#### Task prompt
Leave the pictures out, and repeat exactly each line from the one that holds "The height and" through the final line of the entries below.

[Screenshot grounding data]
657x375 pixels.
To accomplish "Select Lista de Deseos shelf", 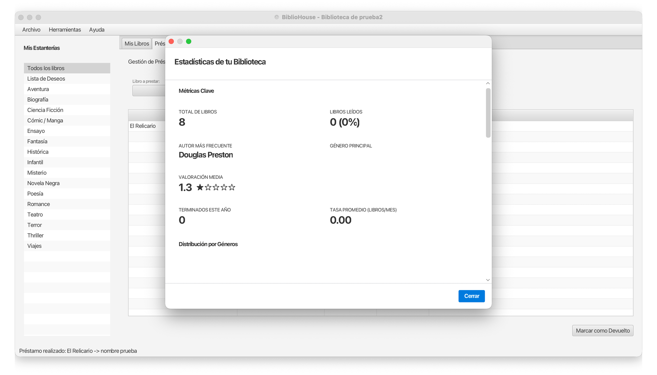I will tap(46, 79).
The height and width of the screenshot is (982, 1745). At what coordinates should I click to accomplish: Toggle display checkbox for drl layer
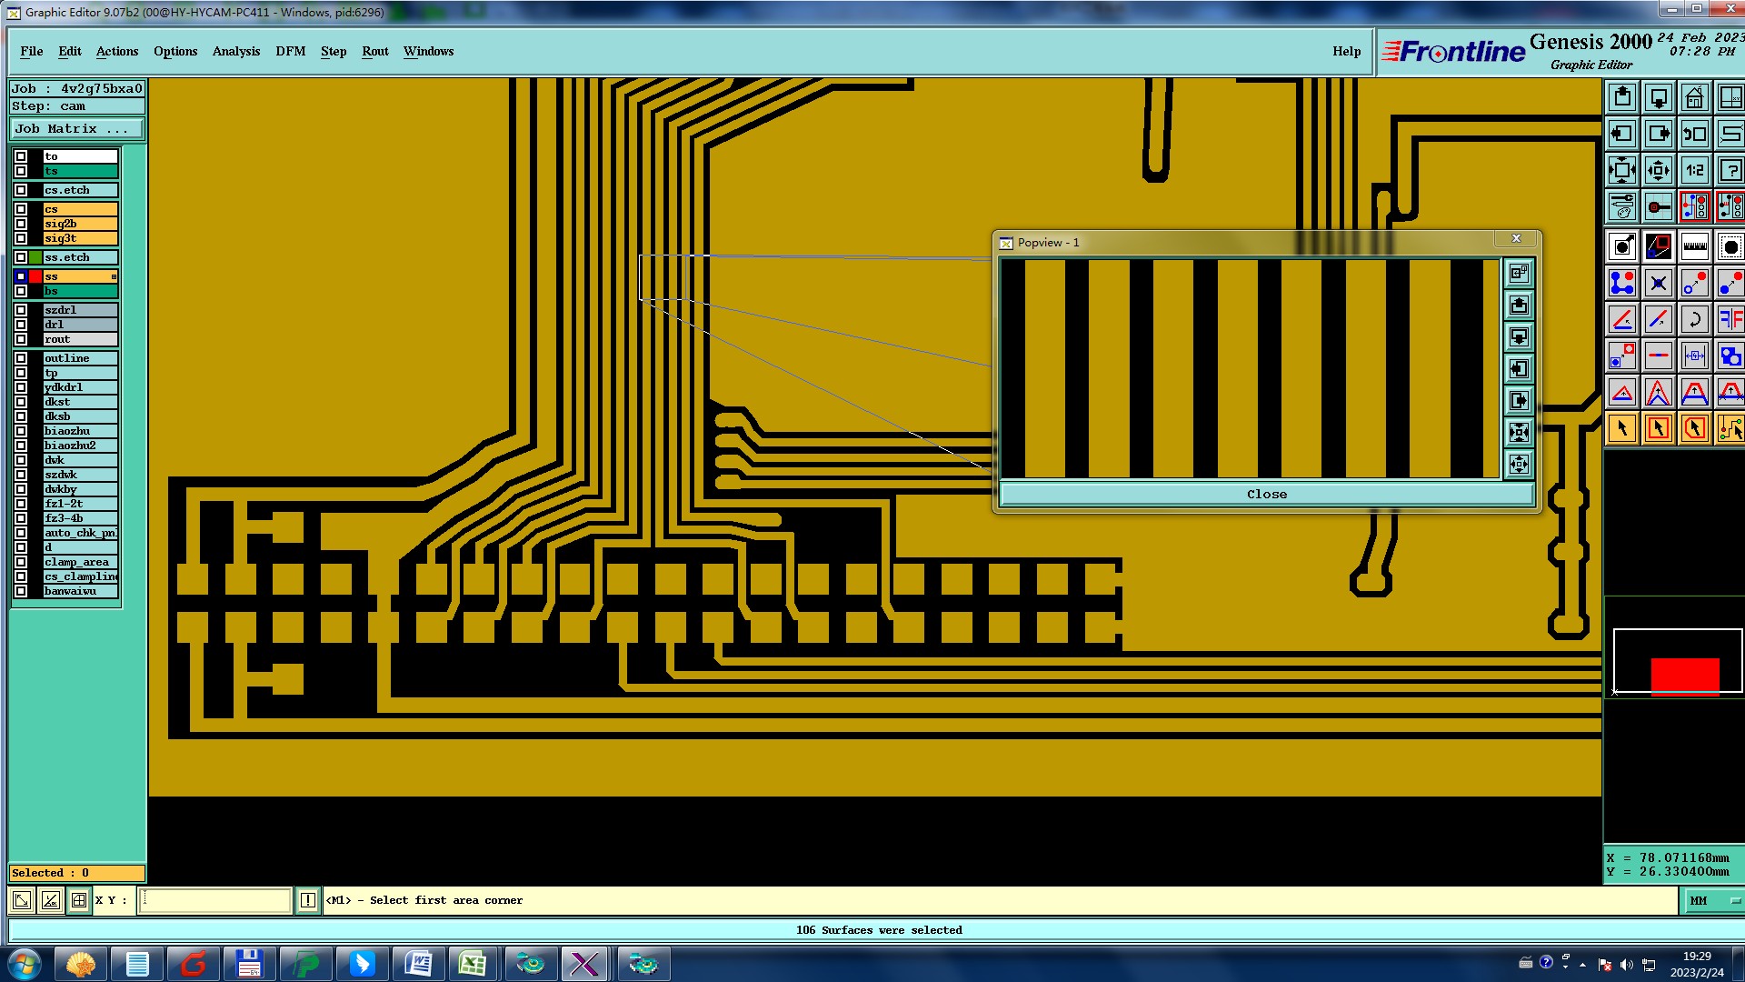(21, 325)
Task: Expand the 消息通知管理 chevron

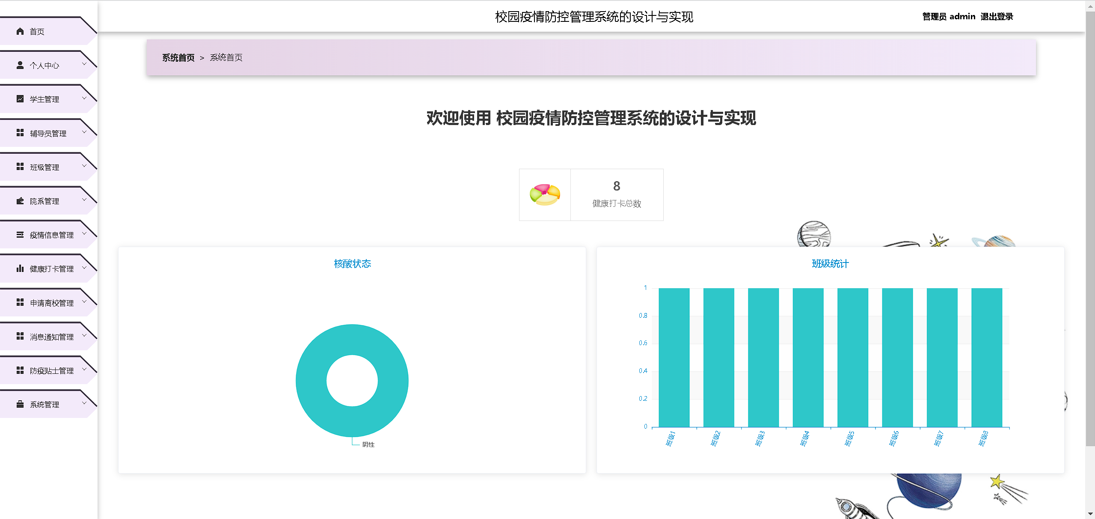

#### Answer
The height and width of the screenshot is (982, 1745). At what coordinates should I click to accomplish: Toggle display checkbox for drl layer
(21, 325)
Task: Expand the 消息通知管理 chevron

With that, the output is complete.